-- Study material --

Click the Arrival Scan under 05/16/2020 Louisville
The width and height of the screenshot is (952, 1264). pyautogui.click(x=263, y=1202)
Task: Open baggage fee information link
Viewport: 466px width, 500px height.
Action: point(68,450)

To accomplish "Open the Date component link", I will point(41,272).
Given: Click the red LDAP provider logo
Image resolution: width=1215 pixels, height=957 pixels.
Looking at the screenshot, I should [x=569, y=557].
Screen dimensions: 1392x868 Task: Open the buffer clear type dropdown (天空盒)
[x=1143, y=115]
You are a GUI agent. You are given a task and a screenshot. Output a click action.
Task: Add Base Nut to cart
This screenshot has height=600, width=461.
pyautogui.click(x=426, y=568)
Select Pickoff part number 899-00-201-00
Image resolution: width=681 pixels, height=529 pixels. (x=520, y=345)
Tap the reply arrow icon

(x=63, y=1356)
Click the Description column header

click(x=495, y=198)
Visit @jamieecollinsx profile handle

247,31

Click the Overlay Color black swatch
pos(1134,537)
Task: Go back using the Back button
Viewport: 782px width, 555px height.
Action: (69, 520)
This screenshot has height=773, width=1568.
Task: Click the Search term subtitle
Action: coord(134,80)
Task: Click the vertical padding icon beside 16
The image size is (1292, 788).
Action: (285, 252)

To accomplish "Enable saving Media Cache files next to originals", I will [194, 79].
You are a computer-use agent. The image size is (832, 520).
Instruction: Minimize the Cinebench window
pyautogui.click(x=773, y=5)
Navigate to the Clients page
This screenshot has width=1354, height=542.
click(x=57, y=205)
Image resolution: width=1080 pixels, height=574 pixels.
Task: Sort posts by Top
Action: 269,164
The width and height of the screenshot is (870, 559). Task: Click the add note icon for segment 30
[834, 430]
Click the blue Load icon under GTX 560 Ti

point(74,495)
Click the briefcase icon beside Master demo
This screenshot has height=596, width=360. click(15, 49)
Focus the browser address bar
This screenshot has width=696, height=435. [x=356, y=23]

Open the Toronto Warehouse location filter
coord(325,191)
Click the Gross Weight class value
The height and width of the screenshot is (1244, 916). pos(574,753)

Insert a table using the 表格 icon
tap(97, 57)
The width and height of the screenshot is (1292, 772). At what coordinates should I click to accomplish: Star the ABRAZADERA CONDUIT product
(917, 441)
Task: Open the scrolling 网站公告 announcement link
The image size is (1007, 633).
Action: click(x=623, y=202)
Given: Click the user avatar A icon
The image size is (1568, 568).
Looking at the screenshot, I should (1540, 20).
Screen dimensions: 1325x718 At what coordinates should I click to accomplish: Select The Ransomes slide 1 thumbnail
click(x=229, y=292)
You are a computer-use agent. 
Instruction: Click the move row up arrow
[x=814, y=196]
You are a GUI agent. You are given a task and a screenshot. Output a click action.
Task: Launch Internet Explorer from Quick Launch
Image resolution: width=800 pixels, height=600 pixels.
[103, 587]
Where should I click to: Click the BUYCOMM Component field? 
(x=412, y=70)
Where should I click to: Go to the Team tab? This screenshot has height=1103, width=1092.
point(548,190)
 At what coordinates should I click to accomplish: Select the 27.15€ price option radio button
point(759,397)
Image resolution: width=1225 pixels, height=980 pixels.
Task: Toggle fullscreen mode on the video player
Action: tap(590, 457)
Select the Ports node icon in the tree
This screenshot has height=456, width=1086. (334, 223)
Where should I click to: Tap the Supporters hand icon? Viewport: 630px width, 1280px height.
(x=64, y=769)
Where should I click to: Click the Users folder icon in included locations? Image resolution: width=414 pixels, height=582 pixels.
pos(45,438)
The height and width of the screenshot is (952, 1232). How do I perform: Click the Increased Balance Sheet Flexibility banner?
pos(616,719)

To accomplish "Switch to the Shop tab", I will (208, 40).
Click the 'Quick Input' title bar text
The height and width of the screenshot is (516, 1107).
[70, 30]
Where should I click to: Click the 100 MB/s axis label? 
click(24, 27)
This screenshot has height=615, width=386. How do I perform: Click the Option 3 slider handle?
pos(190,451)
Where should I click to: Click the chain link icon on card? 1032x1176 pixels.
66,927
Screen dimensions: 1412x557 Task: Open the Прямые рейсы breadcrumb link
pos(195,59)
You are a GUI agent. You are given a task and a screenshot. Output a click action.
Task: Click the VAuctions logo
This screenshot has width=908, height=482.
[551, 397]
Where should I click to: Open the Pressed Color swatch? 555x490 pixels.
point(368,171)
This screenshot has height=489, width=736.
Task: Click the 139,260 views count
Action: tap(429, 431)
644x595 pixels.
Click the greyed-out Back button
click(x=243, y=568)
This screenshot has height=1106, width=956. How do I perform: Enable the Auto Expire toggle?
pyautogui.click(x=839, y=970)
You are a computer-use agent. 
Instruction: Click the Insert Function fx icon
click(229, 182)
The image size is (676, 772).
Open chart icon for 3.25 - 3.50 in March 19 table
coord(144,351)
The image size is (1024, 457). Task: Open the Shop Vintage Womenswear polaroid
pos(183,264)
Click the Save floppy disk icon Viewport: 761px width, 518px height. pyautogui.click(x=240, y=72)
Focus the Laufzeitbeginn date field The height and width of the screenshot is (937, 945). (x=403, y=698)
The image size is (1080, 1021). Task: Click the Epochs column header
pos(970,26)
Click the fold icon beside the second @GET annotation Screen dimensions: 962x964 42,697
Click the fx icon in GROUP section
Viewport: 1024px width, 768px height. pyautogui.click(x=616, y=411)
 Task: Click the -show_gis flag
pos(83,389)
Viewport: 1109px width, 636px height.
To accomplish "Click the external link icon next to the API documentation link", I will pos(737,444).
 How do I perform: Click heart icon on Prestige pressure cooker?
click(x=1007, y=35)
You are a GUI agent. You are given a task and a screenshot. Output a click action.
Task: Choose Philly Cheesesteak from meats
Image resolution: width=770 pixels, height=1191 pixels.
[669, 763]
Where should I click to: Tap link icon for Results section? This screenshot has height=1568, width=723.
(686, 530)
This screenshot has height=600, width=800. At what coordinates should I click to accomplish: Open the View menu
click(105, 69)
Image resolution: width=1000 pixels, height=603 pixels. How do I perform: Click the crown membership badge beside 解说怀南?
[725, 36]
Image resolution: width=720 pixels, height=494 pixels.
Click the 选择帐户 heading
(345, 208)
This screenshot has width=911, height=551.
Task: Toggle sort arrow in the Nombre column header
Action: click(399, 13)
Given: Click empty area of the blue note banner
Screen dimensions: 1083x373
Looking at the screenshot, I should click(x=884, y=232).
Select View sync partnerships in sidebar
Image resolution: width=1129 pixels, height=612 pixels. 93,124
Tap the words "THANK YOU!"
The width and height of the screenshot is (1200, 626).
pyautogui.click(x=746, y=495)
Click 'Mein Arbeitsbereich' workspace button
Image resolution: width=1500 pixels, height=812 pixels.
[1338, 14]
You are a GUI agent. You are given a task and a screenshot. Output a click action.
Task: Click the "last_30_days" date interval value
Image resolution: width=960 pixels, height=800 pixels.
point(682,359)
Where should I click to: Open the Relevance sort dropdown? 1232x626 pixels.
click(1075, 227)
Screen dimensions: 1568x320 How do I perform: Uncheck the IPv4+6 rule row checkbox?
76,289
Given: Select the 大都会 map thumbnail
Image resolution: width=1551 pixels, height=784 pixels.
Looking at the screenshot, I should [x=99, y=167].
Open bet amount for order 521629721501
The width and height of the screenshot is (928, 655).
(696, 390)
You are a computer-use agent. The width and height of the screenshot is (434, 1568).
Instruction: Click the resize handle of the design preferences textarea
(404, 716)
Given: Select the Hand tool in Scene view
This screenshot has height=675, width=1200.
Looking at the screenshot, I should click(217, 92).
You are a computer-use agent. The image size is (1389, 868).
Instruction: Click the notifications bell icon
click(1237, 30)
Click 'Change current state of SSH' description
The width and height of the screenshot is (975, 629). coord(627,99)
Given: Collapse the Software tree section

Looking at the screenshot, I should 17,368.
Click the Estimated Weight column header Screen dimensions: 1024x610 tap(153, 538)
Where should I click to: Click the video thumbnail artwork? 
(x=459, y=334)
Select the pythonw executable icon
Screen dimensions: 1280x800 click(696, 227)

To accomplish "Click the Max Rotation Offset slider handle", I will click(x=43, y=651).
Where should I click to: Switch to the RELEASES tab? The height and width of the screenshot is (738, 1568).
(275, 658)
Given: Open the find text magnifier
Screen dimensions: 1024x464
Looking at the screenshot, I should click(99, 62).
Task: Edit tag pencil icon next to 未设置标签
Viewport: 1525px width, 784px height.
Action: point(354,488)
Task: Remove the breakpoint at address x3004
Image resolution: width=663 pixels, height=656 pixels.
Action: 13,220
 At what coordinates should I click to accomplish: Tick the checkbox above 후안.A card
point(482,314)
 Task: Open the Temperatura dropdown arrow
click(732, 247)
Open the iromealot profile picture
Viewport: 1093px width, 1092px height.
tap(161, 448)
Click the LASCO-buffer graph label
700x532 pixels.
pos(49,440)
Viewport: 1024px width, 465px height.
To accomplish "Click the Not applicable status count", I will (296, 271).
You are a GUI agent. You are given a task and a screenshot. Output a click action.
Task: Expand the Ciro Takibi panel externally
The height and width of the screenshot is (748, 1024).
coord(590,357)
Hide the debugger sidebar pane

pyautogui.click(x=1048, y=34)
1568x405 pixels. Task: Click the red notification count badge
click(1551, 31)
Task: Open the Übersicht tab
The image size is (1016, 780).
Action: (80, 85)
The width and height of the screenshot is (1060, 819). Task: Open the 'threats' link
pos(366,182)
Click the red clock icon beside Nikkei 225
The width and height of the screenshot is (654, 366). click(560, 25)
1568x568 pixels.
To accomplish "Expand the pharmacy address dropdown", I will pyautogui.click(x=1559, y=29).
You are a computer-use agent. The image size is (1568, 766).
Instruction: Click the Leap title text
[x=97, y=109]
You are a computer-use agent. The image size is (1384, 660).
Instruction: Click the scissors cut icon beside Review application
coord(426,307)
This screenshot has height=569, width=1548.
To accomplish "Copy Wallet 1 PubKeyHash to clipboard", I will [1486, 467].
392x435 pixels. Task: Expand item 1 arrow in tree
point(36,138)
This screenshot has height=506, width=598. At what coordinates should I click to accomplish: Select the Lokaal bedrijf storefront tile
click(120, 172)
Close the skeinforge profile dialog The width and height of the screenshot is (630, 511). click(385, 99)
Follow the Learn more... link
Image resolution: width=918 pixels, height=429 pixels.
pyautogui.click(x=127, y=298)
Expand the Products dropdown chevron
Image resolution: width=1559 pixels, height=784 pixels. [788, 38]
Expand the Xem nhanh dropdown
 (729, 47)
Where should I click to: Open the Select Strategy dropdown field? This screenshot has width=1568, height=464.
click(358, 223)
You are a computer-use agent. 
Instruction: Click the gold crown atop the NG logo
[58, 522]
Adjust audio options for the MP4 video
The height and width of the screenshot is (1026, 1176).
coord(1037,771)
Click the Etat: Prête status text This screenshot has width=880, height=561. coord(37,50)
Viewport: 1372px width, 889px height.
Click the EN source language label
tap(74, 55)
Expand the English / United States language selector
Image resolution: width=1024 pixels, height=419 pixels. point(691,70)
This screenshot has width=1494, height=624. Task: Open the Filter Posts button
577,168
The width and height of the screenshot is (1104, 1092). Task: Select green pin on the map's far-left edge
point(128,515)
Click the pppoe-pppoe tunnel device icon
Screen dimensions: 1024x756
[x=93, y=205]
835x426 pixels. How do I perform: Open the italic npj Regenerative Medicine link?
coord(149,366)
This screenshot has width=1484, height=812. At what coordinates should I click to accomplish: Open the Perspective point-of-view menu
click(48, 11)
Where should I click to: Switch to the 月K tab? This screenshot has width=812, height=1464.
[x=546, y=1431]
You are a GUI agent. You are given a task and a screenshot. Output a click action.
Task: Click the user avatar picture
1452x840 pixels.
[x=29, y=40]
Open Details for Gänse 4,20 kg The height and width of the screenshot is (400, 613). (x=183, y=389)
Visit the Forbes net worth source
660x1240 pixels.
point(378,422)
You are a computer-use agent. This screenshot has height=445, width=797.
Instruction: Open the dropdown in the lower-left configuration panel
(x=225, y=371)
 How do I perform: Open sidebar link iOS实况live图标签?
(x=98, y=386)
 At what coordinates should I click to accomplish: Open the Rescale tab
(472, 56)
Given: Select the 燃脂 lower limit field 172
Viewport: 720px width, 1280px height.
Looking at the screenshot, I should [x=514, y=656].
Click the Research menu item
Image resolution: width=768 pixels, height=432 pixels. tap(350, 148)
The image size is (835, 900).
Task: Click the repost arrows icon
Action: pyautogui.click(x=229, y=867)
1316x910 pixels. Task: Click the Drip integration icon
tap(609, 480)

-- Task directions --
Read the listing above, then copy every line that includes the string "status".

-- Answer area --
To accomplish "Click the Not applicable status count", I will (296, 271).
Click the Etat: Prête status text This screenshot has width=880, height=561. coord(37,50)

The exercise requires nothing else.